• LISTED RECORDS:
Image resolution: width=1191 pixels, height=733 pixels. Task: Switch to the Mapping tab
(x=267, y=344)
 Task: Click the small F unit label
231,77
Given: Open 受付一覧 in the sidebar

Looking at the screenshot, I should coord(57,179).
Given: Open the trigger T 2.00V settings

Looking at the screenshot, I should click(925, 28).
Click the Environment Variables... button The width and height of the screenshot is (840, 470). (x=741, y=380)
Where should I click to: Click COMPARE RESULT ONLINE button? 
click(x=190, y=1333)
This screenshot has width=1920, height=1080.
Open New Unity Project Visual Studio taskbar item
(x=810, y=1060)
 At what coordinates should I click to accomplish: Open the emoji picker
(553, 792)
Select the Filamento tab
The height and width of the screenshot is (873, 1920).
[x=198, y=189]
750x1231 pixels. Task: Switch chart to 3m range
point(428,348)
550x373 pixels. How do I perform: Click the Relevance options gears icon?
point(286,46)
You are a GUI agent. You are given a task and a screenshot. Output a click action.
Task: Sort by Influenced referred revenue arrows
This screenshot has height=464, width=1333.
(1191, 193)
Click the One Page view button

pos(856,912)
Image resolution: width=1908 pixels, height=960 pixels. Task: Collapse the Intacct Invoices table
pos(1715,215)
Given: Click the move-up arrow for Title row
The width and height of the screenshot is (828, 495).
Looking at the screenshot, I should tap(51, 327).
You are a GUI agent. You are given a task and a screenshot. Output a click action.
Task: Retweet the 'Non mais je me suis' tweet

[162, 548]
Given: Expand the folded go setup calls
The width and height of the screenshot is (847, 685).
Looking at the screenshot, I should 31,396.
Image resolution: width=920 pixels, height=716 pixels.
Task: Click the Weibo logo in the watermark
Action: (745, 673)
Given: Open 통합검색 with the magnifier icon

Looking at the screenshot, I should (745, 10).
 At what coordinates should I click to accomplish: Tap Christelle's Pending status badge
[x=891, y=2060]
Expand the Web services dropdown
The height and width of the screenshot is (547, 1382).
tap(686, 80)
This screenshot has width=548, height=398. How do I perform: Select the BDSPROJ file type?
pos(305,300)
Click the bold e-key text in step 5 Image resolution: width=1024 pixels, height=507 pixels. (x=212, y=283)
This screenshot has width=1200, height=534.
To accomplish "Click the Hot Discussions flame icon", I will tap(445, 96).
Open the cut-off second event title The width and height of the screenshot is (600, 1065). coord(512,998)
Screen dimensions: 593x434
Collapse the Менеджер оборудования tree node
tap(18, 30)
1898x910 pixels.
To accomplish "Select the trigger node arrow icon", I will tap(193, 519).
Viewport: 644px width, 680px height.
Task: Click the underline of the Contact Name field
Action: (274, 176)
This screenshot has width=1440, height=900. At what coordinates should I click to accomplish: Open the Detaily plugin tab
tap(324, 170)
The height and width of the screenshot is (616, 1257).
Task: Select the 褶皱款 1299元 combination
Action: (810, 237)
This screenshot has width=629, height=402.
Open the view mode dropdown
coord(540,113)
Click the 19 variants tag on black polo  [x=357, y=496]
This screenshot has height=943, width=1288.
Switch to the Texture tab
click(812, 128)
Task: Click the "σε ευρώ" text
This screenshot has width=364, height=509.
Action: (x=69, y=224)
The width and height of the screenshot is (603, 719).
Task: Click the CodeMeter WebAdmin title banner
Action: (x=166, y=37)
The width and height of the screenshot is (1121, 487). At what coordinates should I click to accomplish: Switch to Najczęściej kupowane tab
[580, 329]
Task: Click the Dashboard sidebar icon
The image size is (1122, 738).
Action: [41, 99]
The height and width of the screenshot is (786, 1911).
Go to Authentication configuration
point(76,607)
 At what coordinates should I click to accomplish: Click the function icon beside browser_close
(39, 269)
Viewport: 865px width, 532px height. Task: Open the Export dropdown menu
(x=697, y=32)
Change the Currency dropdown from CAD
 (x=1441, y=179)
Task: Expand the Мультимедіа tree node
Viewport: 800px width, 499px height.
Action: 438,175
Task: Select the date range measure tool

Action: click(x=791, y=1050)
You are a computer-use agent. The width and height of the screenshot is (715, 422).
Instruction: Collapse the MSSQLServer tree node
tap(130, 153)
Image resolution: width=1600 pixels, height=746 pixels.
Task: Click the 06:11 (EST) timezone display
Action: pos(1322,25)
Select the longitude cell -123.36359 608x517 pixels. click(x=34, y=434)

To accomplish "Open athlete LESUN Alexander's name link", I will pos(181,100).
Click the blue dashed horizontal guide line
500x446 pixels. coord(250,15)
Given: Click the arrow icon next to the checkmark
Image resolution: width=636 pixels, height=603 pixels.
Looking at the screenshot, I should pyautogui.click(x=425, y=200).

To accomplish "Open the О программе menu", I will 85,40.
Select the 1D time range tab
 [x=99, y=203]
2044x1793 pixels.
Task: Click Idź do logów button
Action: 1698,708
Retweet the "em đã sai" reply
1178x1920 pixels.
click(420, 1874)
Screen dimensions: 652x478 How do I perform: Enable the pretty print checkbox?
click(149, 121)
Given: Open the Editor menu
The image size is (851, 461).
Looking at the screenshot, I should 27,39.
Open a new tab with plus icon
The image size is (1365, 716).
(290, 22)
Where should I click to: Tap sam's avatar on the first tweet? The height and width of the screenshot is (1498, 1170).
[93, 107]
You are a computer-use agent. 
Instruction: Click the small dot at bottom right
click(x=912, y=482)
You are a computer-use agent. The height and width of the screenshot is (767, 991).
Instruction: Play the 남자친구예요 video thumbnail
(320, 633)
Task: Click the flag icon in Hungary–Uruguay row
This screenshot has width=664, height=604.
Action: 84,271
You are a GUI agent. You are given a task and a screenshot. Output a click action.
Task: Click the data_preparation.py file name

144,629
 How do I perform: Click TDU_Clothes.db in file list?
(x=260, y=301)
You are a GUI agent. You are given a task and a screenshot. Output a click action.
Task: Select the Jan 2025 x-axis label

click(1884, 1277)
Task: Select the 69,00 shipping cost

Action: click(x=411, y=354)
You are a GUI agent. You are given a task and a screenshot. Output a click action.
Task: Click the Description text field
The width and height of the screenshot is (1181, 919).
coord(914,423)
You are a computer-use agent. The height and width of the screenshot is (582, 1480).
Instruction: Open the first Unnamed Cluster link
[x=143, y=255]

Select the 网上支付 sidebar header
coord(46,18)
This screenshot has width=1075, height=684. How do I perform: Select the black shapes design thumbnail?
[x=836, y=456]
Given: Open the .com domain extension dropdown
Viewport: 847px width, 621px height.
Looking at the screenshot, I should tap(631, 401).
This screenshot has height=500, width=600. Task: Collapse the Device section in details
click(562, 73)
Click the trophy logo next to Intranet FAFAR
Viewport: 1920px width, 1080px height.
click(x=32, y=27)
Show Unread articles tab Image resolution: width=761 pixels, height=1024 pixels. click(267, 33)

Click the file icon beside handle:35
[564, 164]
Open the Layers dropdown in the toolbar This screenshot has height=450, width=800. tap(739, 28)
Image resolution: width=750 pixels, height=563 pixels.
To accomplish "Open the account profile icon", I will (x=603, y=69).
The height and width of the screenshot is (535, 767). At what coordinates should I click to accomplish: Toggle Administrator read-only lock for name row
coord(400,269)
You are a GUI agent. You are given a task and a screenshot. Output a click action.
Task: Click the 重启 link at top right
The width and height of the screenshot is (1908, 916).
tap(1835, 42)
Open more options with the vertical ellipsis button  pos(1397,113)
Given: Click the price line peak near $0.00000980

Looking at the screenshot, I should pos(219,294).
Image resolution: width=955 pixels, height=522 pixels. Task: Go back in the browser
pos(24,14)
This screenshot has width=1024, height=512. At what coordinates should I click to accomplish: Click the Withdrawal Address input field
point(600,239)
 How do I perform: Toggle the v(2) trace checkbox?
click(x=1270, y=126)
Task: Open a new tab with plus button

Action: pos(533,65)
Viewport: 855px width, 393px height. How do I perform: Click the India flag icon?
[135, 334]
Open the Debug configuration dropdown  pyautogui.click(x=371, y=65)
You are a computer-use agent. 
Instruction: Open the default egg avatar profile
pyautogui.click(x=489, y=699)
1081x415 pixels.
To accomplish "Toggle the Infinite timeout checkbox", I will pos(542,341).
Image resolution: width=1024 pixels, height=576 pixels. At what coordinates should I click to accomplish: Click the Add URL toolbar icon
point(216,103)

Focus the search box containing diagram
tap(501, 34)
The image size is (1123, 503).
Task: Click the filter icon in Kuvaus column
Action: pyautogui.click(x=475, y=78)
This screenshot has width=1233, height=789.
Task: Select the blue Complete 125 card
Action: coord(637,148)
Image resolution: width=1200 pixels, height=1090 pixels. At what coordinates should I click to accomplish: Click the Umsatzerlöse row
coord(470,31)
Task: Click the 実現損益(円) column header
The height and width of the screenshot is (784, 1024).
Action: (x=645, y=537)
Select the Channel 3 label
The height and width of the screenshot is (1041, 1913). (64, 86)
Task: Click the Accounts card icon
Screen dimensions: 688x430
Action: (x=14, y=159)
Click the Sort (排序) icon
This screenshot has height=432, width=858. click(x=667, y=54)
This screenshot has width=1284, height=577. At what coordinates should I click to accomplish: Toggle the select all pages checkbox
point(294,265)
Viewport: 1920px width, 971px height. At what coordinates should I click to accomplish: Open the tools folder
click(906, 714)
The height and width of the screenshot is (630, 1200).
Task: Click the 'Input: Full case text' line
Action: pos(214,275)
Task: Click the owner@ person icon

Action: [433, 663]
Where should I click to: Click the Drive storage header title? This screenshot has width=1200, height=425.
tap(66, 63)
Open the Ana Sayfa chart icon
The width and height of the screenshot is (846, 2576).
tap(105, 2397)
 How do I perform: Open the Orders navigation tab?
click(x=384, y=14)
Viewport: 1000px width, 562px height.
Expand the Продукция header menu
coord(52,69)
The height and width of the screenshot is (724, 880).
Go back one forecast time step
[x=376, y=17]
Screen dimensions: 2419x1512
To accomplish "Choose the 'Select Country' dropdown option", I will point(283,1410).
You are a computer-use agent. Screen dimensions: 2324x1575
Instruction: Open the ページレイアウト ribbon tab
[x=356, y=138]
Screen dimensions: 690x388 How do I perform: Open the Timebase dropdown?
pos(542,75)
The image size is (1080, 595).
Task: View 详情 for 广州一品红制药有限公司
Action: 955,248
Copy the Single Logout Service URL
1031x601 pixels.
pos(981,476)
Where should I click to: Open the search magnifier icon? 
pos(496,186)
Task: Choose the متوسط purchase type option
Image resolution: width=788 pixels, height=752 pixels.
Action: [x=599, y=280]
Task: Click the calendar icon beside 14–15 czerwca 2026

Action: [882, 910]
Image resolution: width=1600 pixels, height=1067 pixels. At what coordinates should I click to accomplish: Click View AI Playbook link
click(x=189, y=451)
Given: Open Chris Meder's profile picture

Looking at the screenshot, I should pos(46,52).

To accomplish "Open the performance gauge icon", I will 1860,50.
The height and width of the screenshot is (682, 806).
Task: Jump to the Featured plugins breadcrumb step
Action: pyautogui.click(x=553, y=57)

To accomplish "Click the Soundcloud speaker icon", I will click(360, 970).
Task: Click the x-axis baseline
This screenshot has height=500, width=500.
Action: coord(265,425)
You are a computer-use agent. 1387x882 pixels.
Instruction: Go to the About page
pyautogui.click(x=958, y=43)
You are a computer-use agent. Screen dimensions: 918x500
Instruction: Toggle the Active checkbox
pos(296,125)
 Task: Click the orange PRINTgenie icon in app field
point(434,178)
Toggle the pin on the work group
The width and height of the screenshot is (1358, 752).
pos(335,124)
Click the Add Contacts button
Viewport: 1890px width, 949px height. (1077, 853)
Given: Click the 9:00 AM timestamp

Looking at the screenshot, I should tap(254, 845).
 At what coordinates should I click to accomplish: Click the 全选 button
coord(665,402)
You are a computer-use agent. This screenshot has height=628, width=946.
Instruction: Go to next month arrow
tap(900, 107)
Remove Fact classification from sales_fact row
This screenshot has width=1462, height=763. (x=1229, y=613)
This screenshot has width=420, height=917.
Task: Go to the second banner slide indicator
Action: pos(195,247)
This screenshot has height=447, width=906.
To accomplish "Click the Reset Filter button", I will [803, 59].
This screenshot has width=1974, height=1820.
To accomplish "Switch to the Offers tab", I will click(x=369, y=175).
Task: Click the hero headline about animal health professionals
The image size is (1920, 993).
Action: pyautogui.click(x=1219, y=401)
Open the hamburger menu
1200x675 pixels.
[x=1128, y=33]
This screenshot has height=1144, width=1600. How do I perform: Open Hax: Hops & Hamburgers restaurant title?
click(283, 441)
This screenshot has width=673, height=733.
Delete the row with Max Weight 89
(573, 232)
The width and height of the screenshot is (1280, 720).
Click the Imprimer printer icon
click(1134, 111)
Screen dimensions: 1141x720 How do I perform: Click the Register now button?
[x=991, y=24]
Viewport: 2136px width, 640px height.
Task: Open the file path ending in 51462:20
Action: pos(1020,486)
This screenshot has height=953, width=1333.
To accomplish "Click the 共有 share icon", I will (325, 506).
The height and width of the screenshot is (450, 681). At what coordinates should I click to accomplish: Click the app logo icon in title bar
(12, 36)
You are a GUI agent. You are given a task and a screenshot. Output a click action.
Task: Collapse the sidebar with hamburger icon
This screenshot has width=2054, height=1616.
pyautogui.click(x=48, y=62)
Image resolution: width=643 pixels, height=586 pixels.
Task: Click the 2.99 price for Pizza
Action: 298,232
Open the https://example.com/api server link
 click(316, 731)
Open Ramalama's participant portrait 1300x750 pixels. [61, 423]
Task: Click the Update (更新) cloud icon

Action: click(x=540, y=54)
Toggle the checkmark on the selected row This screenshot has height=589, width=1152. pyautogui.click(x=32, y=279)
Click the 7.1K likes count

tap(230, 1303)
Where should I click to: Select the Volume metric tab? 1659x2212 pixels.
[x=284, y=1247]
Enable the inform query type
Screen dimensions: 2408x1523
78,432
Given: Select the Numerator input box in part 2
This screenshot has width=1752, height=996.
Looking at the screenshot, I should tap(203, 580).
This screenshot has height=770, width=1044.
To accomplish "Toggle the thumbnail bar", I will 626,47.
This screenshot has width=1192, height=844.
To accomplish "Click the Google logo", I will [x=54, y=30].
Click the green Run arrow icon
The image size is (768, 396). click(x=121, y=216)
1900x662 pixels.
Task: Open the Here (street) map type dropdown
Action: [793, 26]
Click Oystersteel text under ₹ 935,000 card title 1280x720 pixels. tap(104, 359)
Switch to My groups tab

• WORK TO DO:
How many lines in the entries above contain the string "beside"? Reply with the number alone.

• EXERCISE RESPONSE:
3